Fortunately, we do not need to set up our own experiment in the lab to find the answer to this general question: the work has already been done for us by a team at the University of Münster in Germany. In a pre-print paper [1] published in October 2025, the researchers examine whether a typical wireless IoT system performing remote environmental sensing can save a significant amount of power by processing machine learning data locally on an ESP32-S3 system-on-chip (SoC).
They compare the energy consumption in different operating scenarios:
- Transmitting raw 224x224px images for inference in the cloud
- Transmitting pre-processed 32x32px images to the cloud for final processing and inference
- Performing inference on the device and transmitting all the results to the cloud for use in a cloud-based application. The inference result was contained in a 1-byte transmission.

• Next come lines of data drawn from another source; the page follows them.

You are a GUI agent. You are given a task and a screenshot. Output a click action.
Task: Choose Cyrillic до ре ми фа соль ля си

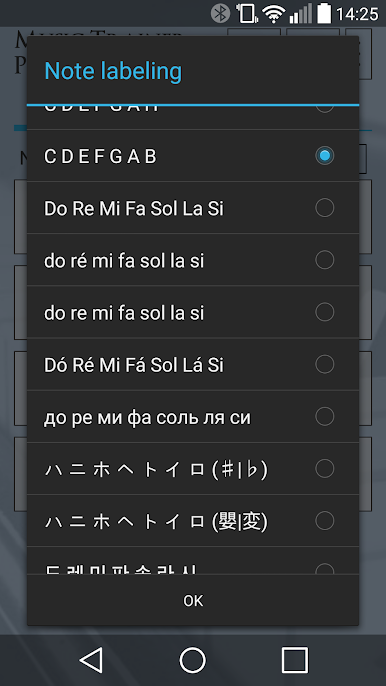[x=193, y=416]
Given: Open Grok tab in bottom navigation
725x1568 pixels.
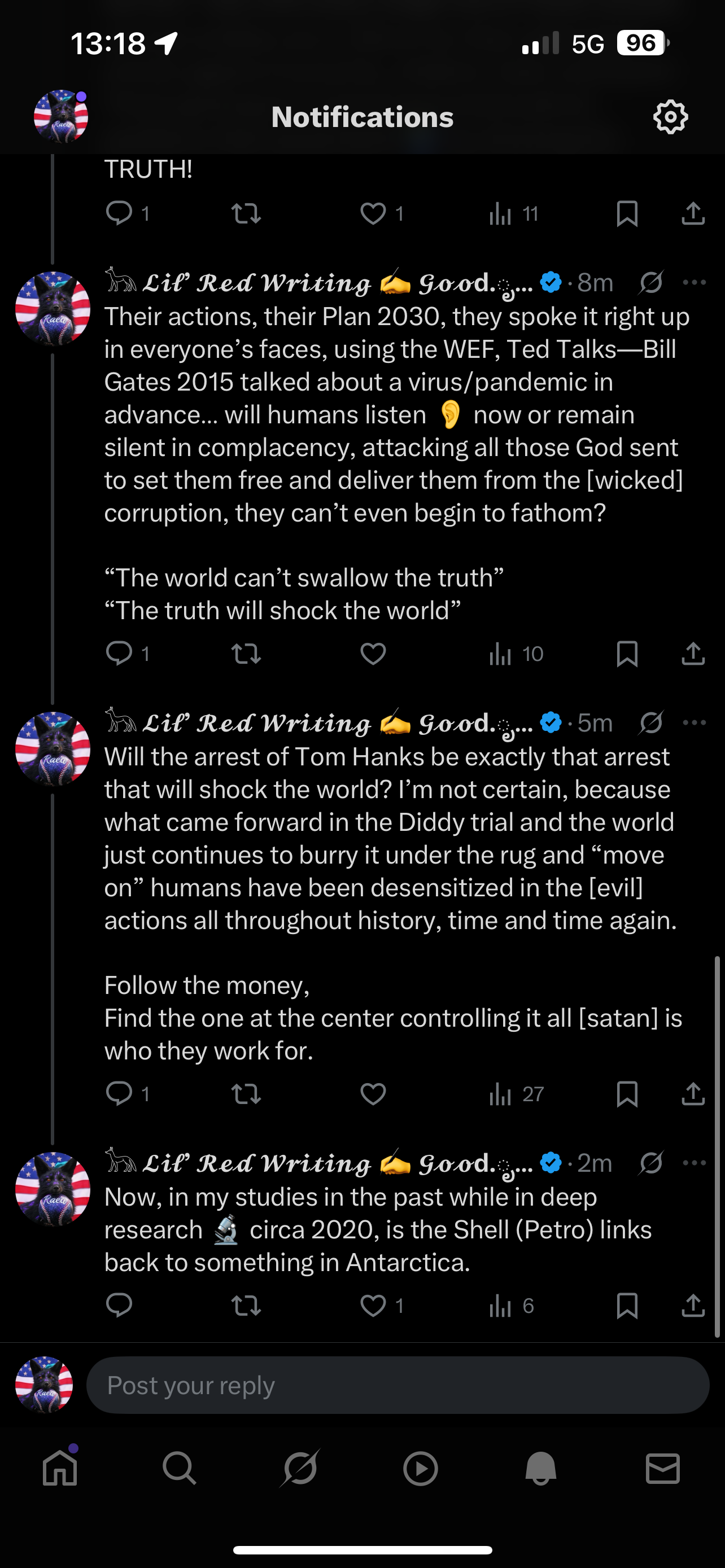Looking at the screenshot, I should (300, 1469).
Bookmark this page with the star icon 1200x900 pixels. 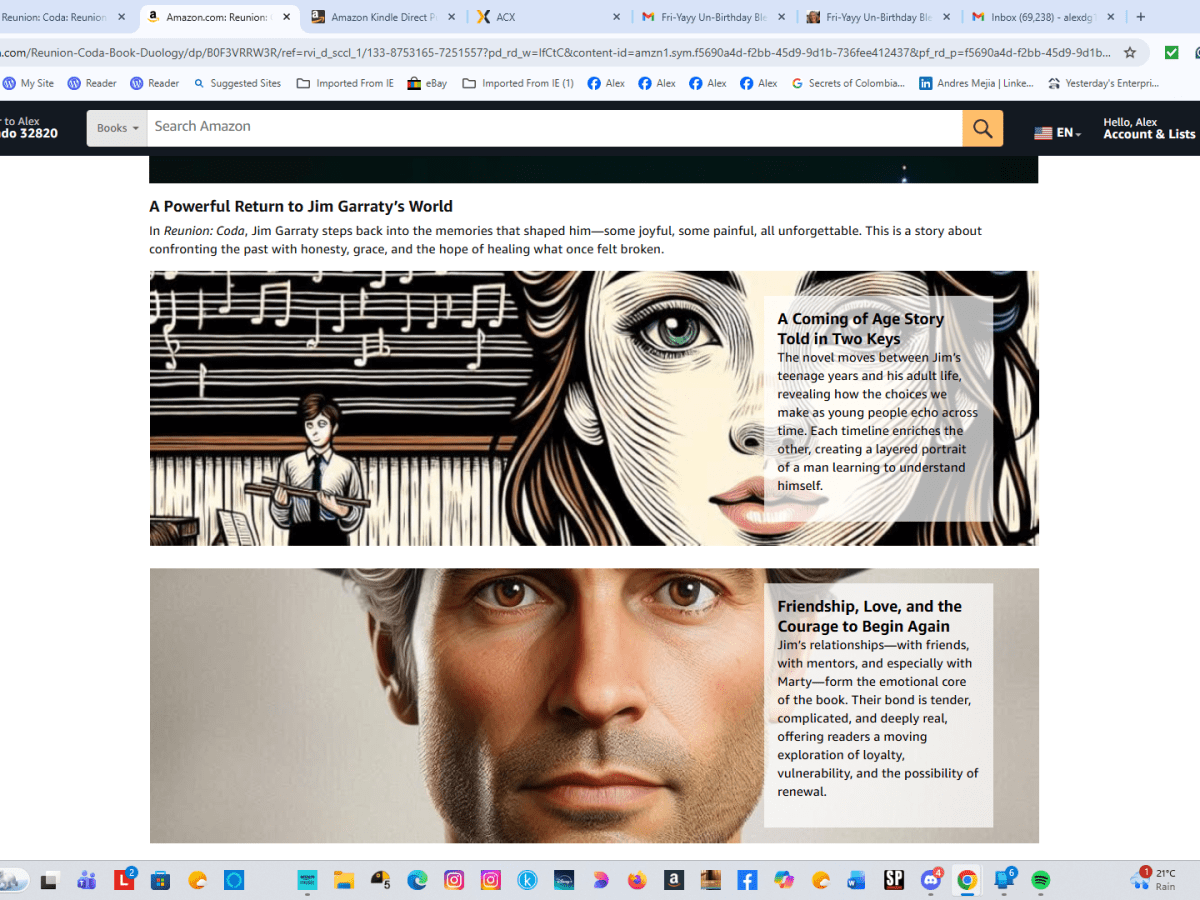coord(1130,53)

- Performing inference on the device and transmitting to the cloud only the positive results (10% of the total), again in 1-byte signals.
The research considers the impact of different radio technologies and application protocols for transmitting the data wirelessly, including LoRA, LTE-M and NB-IoT. The paper explains and quantifies the different components of the total power consumed, including image acquisition, image pre-processing, inference, establishing a connection, and data transmission.
It proves that in scenarios involving wireless data transmission, local on-device AI/ML inference uses substantially less power. The report’s authors conclude:
‘Performing on-device inference with embedded CNNs on microcontrollers…can significantly reduce energy consumption in IoT-based environmental monitoring applications. By reducing the data of interest from a full 224×224 pixel image to just a single 8-bit class indicator through on-board inference, we achieve an energy savings factor of up to five regarding transmission energy at the sensing node.’ [Alif’s emphasis]
Even taking into account the power consumption of the ESP32-S3 when performing the computationally intensive inference operations, total power consumption is much lower because the RF system is active much more briefly to transmit the 1-byte inference result than to transmit raw image data.
An SoC which saves even more power
How much lower total power consumption could be if the ESP32-S3 used in the research project were replaced by an Ensemble MCU!
The ESP32-S3 features dual Xtensa® LX7 general-purpose microprocessor cores. The Ensemble MCUs, on the other hand, have dedicated AI/ML processors – the Arm® Ethos™-U55 or Ethos-U85 neural processing units (NPUs) – alongside their Arm Cortex®-M55 controller or Cortex-A32 microprocessor cores.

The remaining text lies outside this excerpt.